A colaboração foi proposta pela defesa de João Santana e Mônica Moura, e aceita pelo Ministério Público.
João Santana e Mônica Moura assinam delações premiadas e prestarão depoimento no TSE
A homologação da delação pelo STF dá validade jurídica ao acordo e permite, a partir de agora, que a Procuradoria Geral da República (PGR) peça novas investigações com base nos relatos.
O caso foi remetido ao STF por envolver autoridades com o chamado foro privilegiado, como ministros e parlamentares. O conteúdo do que o casal falou aos investigadores, porém, ainda está em sigilo.

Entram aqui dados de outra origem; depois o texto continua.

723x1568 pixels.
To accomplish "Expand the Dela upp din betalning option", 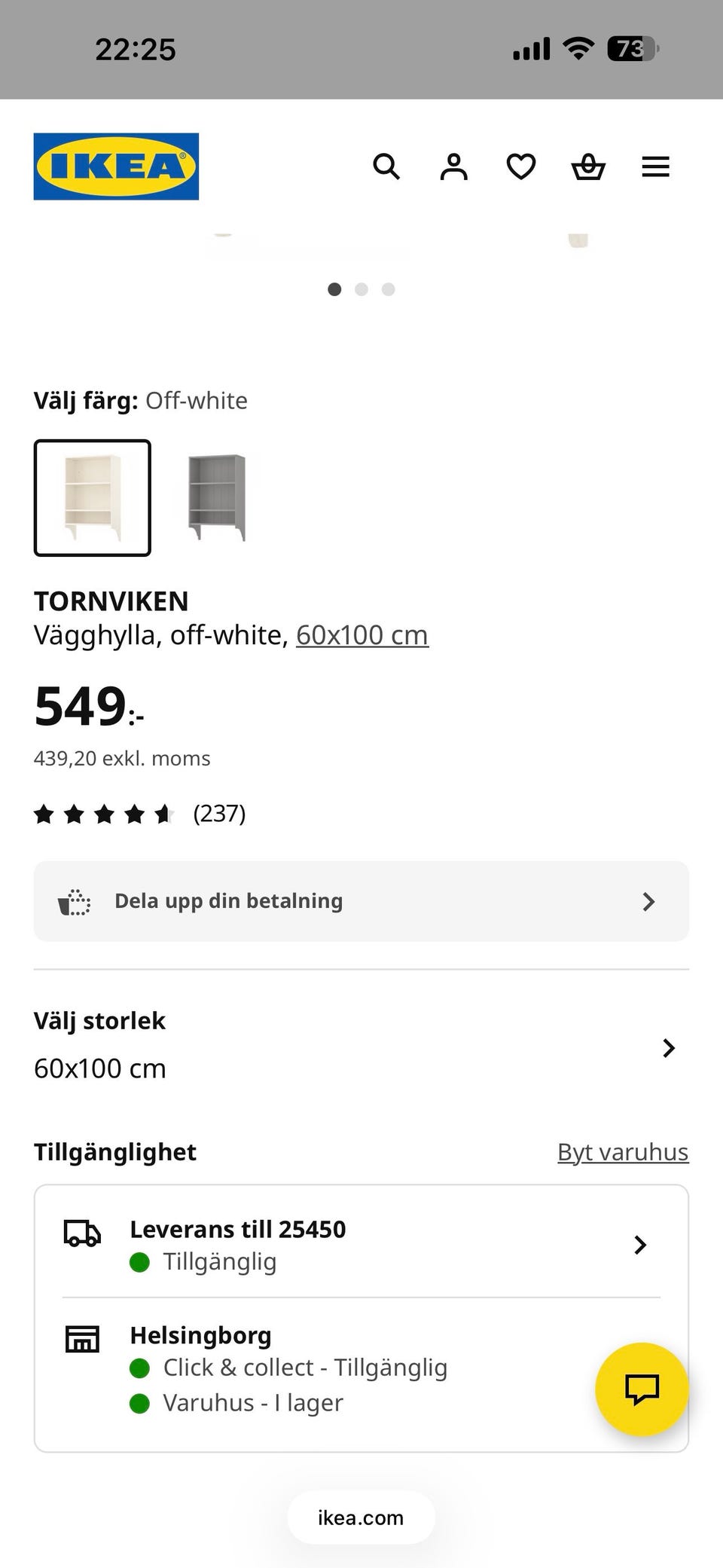I will tap(360, 900).
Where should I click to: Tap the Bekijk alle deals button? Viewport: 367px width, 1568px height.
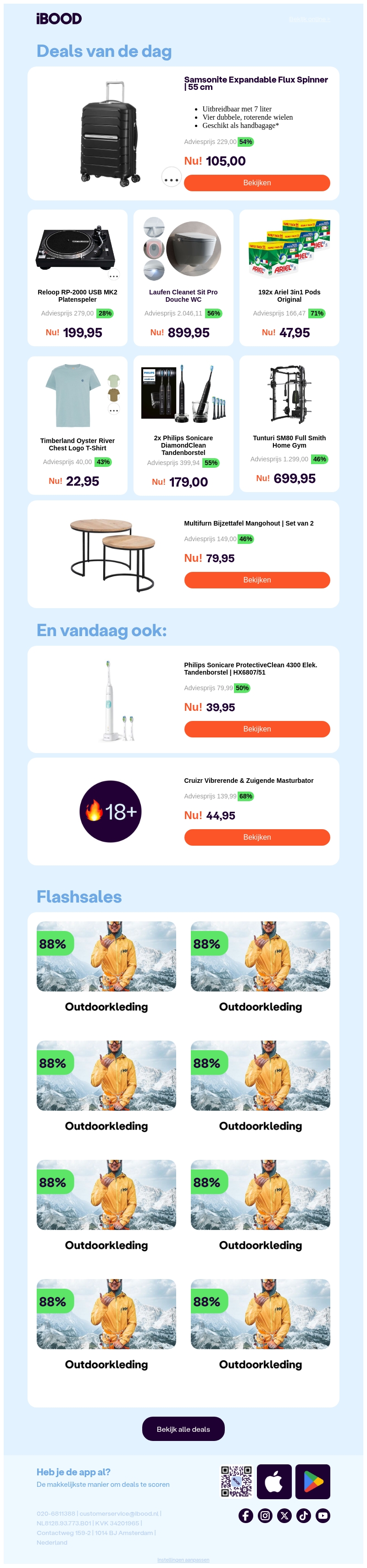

O fim do segredo depende de pedido da PGR.
João Santana foi marqueteiro nas campanhas de Luiz Inácio Lula da Silva (2006) e Dilma Rousseff (2010 e 2014).

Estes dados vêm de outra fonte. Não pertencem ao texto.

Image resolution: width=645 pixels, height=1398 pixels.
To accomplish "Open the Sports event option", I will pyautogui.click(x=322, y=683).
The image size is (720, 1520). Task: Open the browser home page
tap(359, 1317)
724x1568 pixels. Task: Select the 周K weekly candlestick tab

Santana e Moura foram presos em fevereiro do ano passado e soltos em agosto.

Investigações

Durante as investigações da Lava Jato, foram encontrados indícios de que o marqueteiro recebeu US$ 3 milhões de offshores ligadas à Odebrecht, entre 2012 e 2013, e US$ 4,5 milhões do engenheiro Zwi Skornicki, entre 2013 e 2014.
De acordo com a Polícia Federal e com o Ministério Público Federal, o dinheiro era oriundo de propina de contratos na Petrobras.

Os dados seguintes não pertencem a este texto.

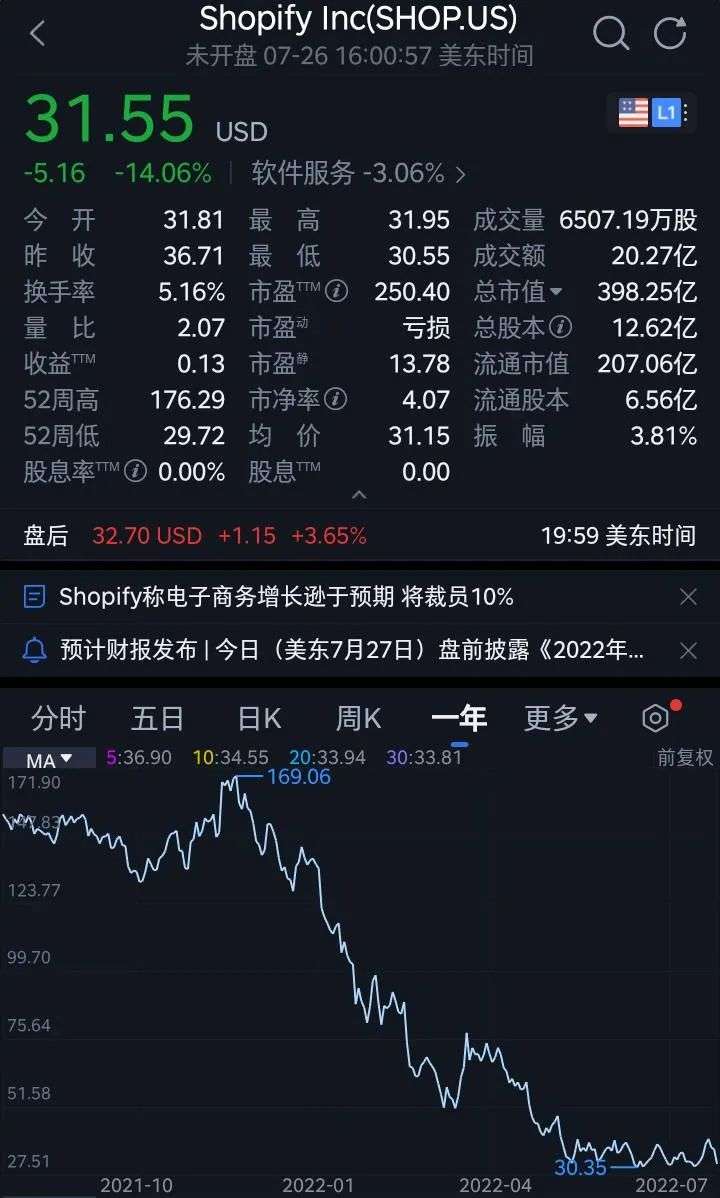Click the news list icon beside layoff headline
The height and width of the screenshot is (1198, 720).
pyautogui.click(x=34, y=597)
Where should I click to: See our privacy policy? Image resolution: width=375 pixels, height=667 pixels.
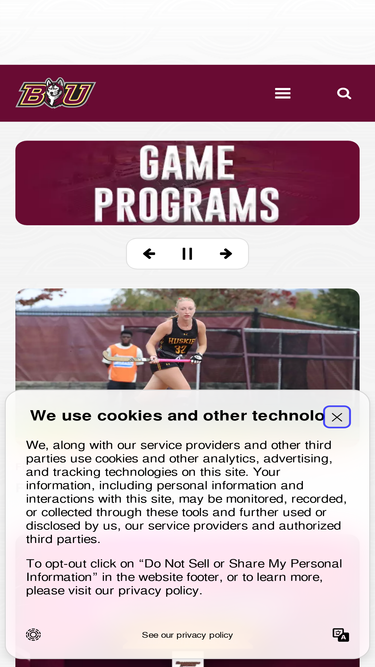point(187,635)
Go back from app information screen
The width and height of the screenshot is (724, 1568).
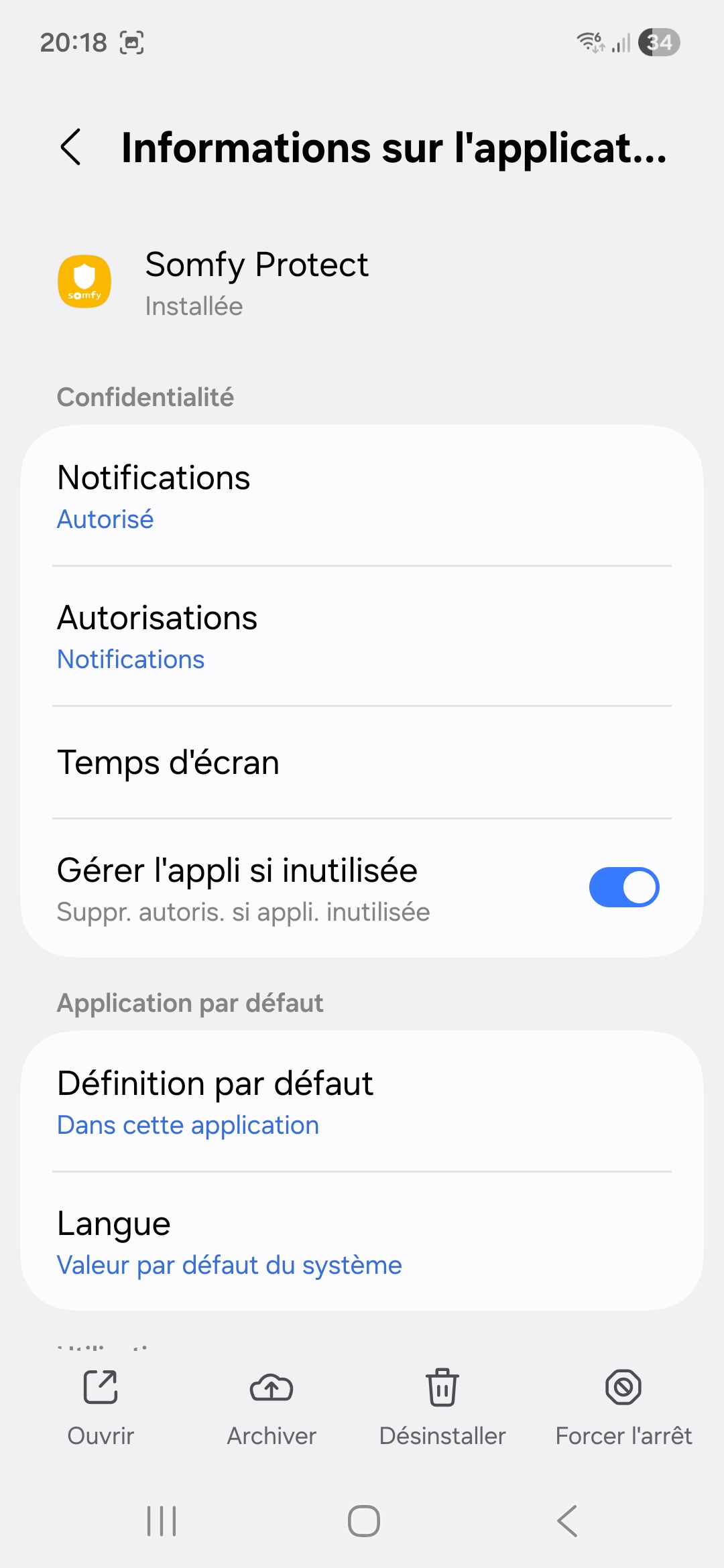(71, 147)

O ex-marqueteiro do PT e a mulher confirmaram ao juiz federal Sérgio Moro que o pagamento de US$ 4,5 milhões feito pelo engenheiro Zwi Skornick foi de caixa dois da campanha presidencial de Dilma Rousseff em 2010.
"Foi caixa dois mesmo", disse Mônica em audiência na Justiça Federal, em julho de 2016.

Condenação

Em fevereiro deste ano, o juiz federal Sérgio Moro, responsável pela Lava Jato na primeira instância, condenou João Santana e Mônica Moura a 8 anos e 4 meses pelo crime de lavagem de dinheiro.
Atualmente, o casal cumpre pena em liberdade provisória.
"A lavagem encobriu a utilização de produto de corrupção para remuneração de serviços eleitorais, com afetação da integridade do processo político democrático, o que reputo especialmente reprovável. Talvez seja essa, mais do que o enriquecimento ilícito dos agentes públicos, o elemento mais reprovável do esquema criminoso da Petrobrás, a contaminação da esfera política pela influência do crime, com prejuízos ao processo político democrático", escreveu Moro na sentença.